Associate Program Director Loma Linda University Loma Linda, California, United States
Case Diagnosis: Anti-glutamic acid decarboxylase 65 (GAD65) autoimmune encephalitis (AE)
Case Description: A 32-year-old left-handed female stage manager with a past medical history of hypothyroidism presented with acute left hand dystonia and epilepsy. A year later, she was admitted for worsening right-sided headache and bilateral vision loss. vEEG revealed lateral periodic discharges and focal occipital seizures. Initial brain MRI showed cortical and subcortical T2/FLAIR hyperintensity of the left occipital lobe. Workup returned positive for GAD65 antibodies. After extensive workup, Rituximab and IVIG were initiated for suspected AE, with concomitant anti-epileptics. She was transferred to Neurology for status epilepticus, intubation, and tracheostomy. She was admitted to acute inpatient rehabilitation for neurologic monitoring and daily therapy. She continued to experience hand dystonia, visual changes, and hallucinations. Her function improved globally from substantial maximum assistance to supervision-independence in 26 days.

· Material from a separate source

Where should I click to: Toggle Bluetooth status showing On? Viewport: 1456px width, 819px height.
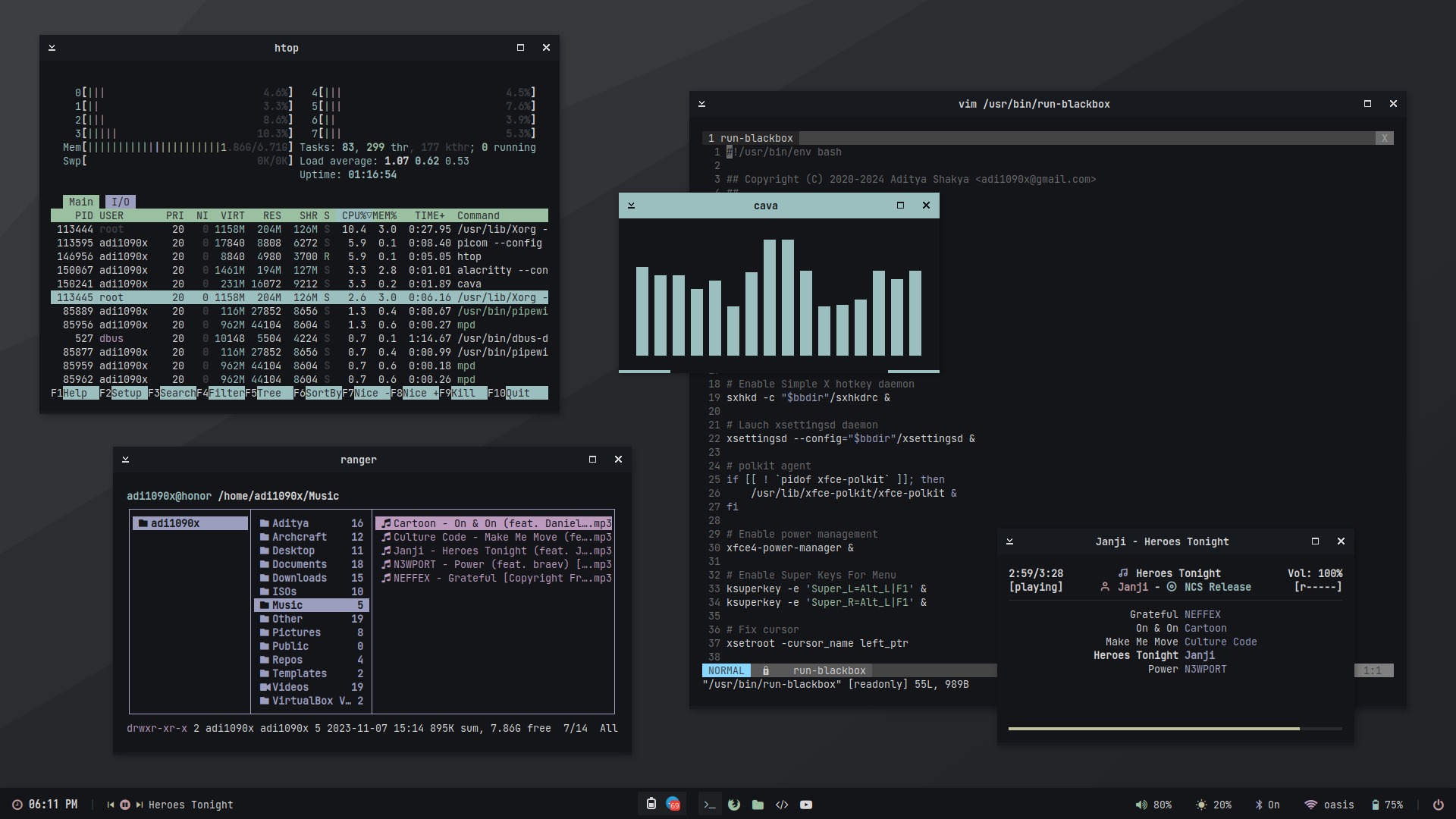pos(1266,805)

Discussions: We present a complicated case of anti-GAD65 AE, a rare but increasingly recognized disease. Autoantibodies targeting GAD65, an intracellular enzyme in presynaptic inhibitory neurons, have been associated with stiff person syndrome, cerebellar ataxia, epilepsy, and limbic encephalitis. While no controlled studies of immunotherapies for anti-GAD65 AE exist, our patient benefited from IVIG, anti-epileptics, and Rituximab, consistent with other retrospective reports. After intensive physical, occupational, and speech therapy, her functional mobility, blurriness, and visual hallucinations improved. An initial trial of carbidopa/levodopa was not successful in treating her dystonia, but baclofen yielded notable improvement. Interestingly, she displayed psychosomatic improvement in hand movement and vision in the absence of an audience.
Conclusions: Anti-GAD65 AE may present with a unique constellation of focal seizures, dystonia, and neuro-ophthalmic symptoms. These signs, along with imaging and lumbar puncture evidence of inflammation, should prompt early antibody testing and immunotherapy. Our patient responded to IVIG, Rituximab, and comprehensive inpatient multidisciplinary rehabilitation to improve her functional neurologic outcome.